> Exercise requirements: Translate this sentence from the Remembrance Day assembly text below into Spanish: "In our culture, we stand for the national anthem, as a sign of respect for our country."

We have a lot of assemblies at TDChristian. Our Remembrance Day assemblies are always among the most meaningful.

This year's assembly started with Grade 12 student (and air cadet) Greg Hoornweg leading devotions and prayer. Ordinary Seaman Kang Lee, from the Canadian Naval Reserve, who's just starting his military career, spoke to us about his training and more. We also watched some videos, teacher Alice Vanderkooy led us in prayer, we stood for the moment of silence, and sang O Canada accompanied by student Megan Bagg on violin.

For many, the highlight of the assembly was the short speech given by teacher Richard Vanderkloet. Here is what he said:

"We are standing . . . as a sign of respect.

In our culture, we stand for the national anthem, as a sign of respect for our country. We stand when our graduates file out of the auditorium at graduation in June, as a sign of respect to them. We stand in my church when we receive the benediction that ends a worship service, as a sign of respect to our gracious God.

> Provided material:
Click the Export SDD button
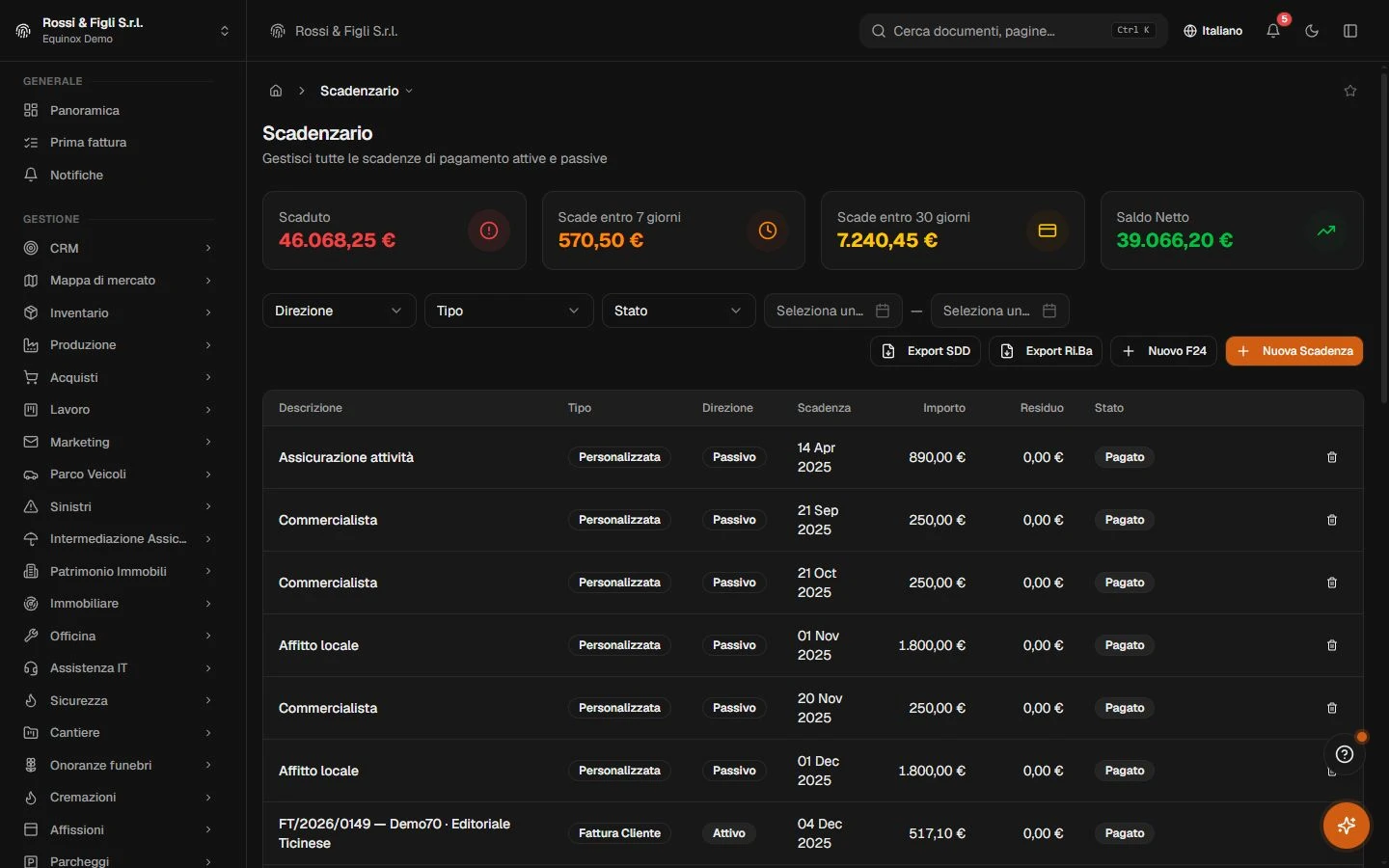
* * *
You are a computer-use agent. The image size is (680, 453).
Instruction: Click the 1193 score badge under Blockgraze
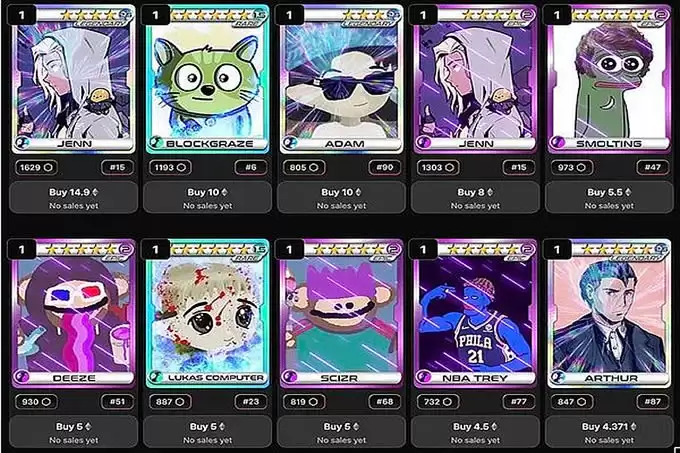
...
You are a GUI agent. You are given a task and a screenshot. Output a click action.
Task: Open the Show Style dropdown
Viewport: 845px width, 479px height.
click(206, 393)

> Task solution: En nuestra cultura, nos ponemos de pie para el himno nacional, como señal de respeto por nuestro país.